La Jornada sábado 19 de abril de 1997

Rolando Cordera Campos
Televisión, empresa y circulación de ideas

El señor Emilio Azcárraga Milmo creó una empresa colosal de entretenimiento y comunicación que ha trascendido las fronteras de México. Sus célebres telenovelas que chinos, soviéticos, chilenos o italianos por igual seguían y celebraban, hasta reconocer poetas y creadores de toda suerte por ser de la ``tierra de Verónica'', según cuenta Carlos Monsiváis que le ocurrió a él y a otro extraordinario polígrafo mexicano, son la referencia obligada cuando se piensa y habla del emporio forjado por Azcárraga. También lo es, en la actualidad, el gran despliegue de inversión hecho por su empresa en torno a Eco y la comunicación satelital de alcance y ambición trasnacional.

De igual modo, es y seguirá siendo asignatura obligatoria cuando de Azcárraga y la tele se hable o discuta, el efecto que su particular manera de entender la comunicación y la difusión de la cultura tuvo y tiene sobre los resortes políticos-culturales de México. Una sociedad, no lo olvidemos, alejada masivamente de la lectura y volcada sin mediación alguna al mercado electrónico de la imagen y las ideas.

De todo esto se ha hablado y escrito en México desde hace mucho y es de esperar que no sólo se siga haciendo, sino que el debate se intensifique al calor de los cambios que se esperan y desean en el sistema nacional de información y comunicación sociales. Este cambio ya llegó y es de veras, como escribió antier Raúl Trejo. Pero sus vertientes de expresión y formas básicas de materializarse, en contenidos y relaciones sociales y políticas, están por emerger claramente, están por verse y, esperamos, por hacerse colectivamente.

Azcárraga fue un irrepetible hombre de empresas. Su propio éxito en cuanto al uso más que oportuno de la tecnología y de unas relaciones de privilegio con el Estado, describe una trayectoria histórica de la empresa mexicana y del país mismo que no se volverá a dar tal y como la vivimos y sufrimos. La tecnología que usó el dueño de Televisa para expandirse y afirmar su poder de mercado y político, en sus cambios fantásticos determina fatalmente otras formas de imaginar, hacer y triunfar en los negocios de la comunicación y el entretenimiento.
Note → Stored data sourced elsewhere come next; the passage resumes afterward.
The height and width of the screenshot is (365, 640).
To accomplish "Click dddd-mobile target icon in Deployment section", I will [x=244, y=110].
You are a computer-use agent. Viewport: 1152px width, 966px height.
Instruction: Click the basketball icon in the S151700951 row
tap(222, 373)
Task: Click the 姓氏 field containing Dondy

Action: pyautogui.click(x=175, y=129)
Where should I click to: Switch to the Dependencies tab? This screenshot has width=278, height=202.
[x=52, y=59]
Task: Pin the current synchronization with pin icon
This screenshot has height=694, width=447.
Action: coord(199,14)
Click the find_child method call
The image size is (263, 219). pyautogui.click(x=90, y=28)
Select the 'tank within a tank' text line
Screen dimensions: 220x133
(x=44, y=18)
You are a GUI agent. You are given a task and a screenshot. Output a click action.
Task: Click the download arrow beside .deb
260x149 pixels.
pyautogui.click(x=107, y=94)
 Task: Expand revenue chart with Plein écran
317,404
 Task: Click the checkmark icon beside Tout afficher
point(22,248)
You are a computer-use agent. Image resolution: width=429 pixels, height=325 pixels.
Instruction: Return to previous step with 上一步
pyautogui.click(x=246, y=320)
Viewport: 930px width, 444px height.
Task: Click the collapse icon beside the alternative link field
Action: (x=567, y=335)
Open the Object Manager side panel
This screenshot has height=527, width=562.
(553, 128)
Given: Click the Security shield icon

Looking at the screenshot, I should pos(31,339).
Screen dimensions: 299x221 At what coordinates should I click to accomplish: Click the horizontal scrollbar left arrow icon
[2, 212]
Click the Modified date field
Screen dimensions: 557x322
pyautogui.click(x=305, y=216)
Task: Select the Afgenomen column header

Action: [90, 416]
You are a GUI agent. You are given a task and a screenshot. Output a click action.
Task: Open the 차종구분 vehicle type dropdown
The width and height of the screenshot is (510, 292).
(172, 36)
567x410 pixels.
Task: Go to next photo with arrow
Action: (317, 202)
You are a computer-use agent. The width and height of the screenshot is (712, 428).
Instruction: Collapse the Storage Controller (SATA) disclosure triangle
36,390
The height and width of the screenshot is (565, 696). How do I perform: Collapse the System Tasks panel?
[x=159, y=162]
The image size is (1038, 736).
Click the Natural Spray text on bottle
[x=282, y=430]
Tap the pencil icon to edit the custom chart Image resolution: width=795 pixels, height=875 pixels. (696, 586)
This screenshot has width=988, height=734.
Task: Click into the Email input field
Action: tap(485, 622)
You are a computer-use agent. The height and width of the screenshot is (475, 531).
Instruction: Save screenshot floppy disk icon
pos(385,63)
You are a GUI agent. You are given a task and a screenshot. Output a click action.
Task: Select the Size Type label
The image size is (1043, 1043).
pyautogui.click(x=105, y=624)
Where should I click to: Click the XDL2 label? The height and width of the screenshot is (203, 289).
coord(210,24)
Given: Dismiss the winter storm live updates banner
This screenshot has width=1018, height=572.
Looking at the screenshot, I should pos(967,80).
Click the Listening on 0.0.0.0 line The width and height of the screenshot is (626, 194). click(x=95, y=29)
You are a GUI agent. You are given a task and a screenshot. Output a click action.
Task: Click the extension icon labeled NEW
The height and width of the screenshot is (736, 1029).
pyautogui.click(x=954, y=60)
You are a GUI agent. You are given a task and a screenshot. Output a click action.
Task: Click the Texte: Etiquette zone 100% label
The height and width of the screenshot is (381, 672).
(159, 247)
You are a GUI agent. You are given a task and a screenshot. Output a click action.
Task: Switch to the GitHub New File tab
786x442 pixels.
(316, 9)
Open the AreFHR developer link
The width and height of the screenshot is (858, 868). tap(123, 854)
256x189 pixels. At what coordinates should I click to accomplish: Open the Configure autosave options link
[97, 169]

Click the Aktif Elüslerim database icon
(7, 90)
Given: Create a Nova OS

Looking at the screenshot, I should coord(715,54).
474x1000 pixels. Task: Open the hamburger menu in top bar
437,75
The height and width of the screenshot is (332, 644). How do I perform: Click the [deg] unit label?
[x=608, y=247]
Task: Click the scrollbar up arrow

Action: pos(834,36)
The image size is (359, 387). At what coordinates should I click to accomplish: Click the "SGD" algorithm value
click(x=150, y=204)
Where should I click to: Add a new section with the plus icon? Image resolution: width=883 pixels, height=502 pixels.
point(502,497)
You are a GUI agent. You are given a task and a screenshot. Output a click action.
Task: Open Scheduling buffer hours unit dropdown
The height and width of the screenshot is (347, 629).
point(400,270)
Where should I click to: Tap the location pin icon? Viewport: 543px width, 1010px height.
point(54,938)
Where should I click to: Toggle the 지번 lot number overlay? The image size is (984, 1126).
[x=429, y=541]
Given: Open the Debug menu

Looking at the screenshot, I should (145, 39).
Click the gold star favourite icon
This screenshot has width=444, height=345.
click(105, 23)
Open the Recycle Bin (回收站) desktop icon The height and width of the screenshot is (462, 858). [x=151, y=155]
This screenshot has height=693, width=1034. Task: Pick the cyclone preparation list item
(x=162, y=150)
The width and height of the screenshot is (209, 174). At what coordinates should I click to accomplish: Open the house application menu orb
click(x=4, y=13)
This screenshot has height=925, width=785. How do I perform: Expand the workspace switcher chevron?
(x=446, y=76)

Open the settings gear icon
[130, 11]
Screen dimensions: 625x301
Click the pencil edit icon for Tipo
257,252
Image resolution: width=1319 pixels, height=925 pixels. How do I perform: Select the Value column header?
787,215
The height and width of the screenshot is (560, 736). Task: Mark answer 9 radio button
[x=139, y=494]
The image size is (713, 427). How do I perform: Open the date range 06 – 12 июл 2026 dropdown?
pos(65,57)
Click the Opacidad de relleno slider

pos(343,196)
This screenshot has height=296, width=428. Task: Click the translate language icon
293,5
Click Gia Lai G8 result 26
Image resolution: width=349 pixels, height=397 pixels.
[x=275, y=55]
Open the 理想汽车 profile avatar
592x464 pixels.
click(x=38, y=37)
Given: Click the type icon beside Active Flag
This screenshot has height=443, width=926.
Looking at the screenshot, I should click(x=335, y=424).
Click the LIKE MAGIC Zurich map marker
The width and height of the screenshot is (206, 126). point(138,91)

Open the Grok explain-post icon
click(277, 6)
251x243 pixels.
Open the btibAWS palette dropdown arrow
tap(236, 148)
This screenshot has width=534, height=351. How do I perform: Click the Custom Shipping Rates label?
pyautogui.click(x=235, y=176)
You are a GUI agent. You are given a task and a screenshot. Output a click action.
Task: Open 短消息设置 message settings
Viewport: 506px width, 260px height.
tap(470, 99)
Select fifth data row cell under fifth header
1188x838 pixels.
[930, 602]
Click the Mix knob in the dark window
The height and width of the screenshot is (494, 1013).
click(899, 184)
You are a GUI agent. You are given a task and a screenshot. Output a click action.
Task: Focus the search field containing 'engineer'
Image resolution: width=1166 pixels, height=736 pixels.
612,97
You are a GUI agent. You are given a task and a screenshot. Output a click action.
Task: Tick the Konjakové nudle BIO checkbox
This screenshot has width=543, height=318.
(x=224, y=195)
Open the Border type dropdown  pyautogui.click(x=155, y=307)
También en las empresas opacas a él atribuidas, y de beneficios difusos pero igualmente reales, de la manipulación o el control informativos, ocurre algo similar: el país y el Estado que las propiciaron y usufructuaron hasta volverlas rutina del poder, han cambiado y casi todo indica que lo hacen en una dirección opuesta al mantenimiento o la justificación de tan indeseables inercias del intercambio mental y político nacional. La manipulación y las ganas de emplearla no desaparecerán jamás del horizonte de la política del poder, pero el manipulable nunca es ``el de siempre'' y en un ambiente de ciudadanía extensa y democracia real, el campo para la prepotencia informativa se angosta sin cesar. Así va, al menos, el credo ciudadano de esta hora.

Una y otra vez, Azcárraga motivó un debate que no ha concluido, tal vez nunca lo haga: la televisión es para entretener, no para educar. No hay tal, en rigor; la tele es tan poderosa que no puede ser vista ni usada unívocamente, siempre educa, o maleduca, pero la educación (o mal, o deseducación) está irremisiblemente inscrita en su código. Lo que queda por ver es si los modos actuales, que tan célebre hicieron a Emilio Azcárraga, son los únicos, los mejores o los más rentables.

La televisión pública y la de paga tienen mucho qué hacer en la educación y, de manera particular, en esa dimensión poco explorada por nosotros todavía que es la que tiene que ver con la formación y la difusión de las ideas a partir y en torno de la sociedad, la economía, la política y el mundo como entidad de relaciones sociales y de poder. Lo que los americanos dan en llamar ``programas de servicio público''.

Con o sin la simpatía del empresario desaparecido, lo ignoro, en Televisa hoy lo intentan varios periodistas, a pesar de la supuesta filosofía dominante ``por el entretenimiento'', como ayer lo hicieran en Anatomías y Contrapunto Jorge Saldaña y Jacobo y Abraham Zabludowski, y como lo hizo Agustín Granados en sus estupendos programas de difusión de ideas y cultura.

La tele no sólo tiene que expresar los nuevos tiempos de la política y la pluralidad; se le puede exigir realista y racionalmente, que estimule la deliberación civilizada y le dé a la circulación de ideas un estatuto no sólo digno sino de privilegio en el escenario del cambio cultural mexicano. Se habrá superado, entonces, una visión dicotómica y reductiva cuyo momento, si es que en realidad lo hubo, ya se fue.